- _EXTRACTED RECORDS_

== Segment start ==

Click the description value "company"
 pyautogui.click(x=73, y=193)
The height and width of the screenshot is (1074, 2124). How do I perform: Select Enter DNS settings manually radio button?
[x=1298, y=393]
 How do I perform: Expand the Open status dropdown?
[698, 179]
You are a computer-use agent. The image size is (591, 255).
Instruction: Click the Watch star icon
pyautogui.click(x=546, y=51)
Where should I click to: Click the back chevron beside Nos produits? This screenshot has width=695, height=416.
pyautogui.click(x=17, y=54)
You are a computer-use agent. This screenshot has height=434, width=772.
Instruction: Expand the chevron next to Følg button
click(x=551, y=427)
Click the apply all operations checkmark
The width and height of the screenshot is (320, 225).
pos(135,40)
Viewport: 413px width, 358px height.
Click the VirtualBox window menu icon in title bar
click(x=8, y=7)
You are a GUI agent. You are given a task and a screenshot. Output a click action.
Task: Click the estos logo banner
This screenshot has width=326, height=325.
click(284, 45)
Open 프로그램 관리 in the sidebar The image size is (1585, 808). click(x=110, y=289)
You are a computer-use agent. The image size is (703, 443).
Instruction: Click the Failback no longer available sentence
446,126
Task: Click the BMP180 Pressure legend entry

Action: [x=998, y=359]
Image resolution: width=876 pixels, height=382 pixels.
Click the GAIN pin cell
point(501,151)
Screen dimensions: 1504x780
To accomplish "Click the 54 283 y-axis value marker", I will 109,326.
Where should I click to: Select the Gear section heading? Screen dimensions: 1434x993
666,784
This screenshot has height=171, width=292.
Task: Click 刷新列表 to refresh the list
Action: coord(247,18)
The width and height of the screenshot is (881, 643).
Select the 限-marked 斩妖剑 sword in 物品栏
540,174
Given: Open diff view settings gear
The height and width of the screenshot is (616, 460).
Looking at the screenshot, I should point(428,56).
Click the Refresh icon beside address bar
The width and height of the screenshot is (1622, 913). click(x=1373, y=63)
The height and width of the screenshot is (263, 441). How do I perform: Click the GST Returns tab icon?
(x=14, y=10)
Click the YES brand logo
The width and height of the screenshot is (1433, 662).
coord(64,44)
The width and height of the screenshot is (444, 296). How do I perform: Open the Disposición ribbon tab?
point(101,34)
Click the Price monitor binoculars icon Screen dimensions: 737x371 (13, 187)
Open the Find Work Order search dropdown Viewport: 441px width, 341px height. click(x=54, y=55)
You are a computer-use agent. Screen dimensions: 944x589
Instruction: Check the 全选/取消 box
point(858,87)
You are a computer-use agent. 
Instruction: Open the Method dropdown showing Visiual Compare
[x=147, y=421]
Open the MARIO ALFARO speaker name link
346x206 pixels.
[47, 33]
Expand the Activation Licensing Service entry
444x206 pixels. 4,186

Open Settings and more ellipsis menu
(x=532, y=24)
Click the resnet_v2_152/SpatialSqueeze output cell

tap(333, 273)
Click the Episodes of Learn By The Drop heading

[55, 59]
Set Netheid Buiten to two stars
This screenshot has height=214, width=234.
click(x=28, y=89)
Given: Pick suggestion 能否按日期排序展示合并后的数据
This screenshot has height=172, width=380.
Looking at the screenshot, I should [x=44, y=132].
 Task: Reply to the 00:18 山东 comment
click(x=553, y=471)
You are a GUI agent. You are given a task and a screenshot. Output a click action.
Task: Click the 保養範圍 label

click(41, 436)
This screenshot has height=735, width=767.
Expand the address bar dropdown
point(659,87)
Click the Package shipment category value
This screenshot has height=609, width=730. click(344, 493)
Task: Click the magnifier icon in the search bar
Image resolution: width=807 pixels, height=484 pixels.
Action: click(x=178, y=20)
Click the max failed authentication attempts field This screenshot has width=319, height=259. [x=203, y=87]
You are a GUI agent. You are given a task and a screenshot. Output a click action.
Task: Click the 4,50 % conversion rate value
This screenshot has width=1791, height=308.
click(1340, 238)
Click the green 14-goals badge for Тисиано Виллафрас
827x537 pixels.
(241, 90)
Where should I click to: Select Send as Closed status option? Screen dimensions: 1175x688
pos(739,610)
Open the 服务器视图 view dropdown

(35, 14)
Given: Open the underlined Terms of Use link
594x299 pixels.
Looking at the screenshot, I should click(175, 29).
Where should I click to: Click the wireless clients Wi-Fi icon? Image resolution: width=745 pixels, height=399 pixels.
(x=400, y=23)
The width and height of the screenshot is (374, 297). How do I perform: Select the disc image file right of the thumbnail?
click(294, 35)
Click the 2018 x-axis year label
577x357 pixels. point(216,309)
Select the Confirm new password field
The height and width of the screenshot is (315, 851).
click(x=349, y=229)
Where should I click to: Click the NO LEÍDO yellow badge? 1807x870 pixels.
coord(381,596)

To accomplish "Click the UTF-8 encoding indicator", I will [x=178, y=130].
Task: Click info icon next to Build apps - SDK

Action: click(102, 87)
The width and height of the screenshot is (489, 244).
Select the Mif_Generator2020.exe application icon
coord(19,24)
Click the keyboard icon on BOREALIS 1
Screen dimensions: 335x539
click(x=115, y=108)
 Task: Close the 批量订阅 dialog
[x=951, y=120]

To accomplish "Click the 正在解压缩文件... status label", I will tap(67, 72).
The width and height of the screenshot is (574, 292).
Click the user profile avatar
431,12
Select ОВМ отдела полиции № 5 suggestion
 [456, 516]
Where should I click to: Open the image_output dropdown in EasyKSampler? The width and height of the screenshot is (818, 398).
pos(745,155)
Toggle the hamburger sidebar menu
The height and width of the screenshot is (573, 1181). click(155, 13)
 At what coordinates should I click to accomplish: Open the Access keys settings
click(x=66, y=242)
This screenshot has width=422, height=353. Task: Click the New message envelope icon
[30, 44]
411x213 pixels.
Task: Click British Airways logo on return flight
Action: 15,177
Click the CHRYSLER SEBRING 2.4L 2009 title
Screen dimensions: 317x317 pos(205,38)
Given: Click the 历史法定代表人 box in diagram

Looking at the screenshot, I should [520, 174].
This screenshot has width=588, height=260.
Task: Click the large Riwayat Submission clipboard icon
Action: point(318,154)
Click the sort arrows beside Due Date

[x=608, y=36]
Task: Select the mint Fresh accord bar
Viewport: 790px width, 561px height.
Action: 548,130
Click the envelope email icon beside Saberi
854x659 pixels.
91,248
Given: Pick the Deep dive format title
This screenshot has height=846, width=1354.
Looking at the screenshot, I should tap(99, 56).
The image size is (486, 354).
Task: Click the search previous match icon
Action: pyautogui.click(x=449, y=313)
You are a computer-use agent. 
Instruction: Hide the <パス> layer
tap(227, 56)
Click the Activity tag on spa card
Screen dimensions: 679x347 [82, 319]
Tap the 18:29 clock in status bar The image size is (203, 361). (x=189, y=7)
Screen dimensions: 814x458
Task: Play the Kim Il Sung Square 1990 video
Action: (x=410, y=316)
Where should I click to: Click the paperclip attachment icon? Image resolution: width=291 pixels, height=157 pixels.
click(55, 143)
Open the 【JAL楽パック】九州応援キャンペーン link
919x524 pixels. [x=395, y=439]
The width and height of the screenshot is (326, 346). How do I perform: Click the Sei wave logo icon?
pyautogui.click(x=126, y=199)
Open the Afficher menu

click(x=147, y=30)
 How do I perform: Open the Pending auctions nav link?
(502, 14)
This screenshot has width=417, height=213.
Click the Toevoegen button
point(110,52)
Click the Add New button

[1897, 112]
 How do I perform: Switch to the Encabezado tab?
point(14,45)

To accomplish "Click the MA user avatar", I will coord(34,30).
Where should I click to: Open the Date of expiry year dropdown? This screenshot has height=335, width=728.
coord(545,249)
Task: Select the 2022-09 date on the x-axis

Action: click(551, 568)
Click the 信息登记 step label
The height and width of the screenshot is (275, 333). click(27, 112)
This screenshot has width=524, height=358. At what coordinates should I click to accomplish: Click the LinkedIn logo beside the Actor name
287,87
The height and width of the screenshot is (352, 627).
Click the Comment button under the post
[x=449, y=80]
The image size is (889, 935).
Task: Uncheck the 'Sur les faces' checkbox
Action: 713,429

== Segment end ==

- _INSTRUCTIONS FOR THE TASK_
Pull out all lines from the entries above in which the word "will" appears.

- _SOLUTION FOR THIS PROBLEM_
To accomplish "Click the 54 283 y-axis value marker", I will 109,326.
To accomplish "Click the UTF-8 encoding indicator", I will [x=178, y=130].
To accomplish "Click the 正在解压缩文件... status label", I will tap(67, 72).
To accomplish "Click the MA user avatar", I will coord(34,30).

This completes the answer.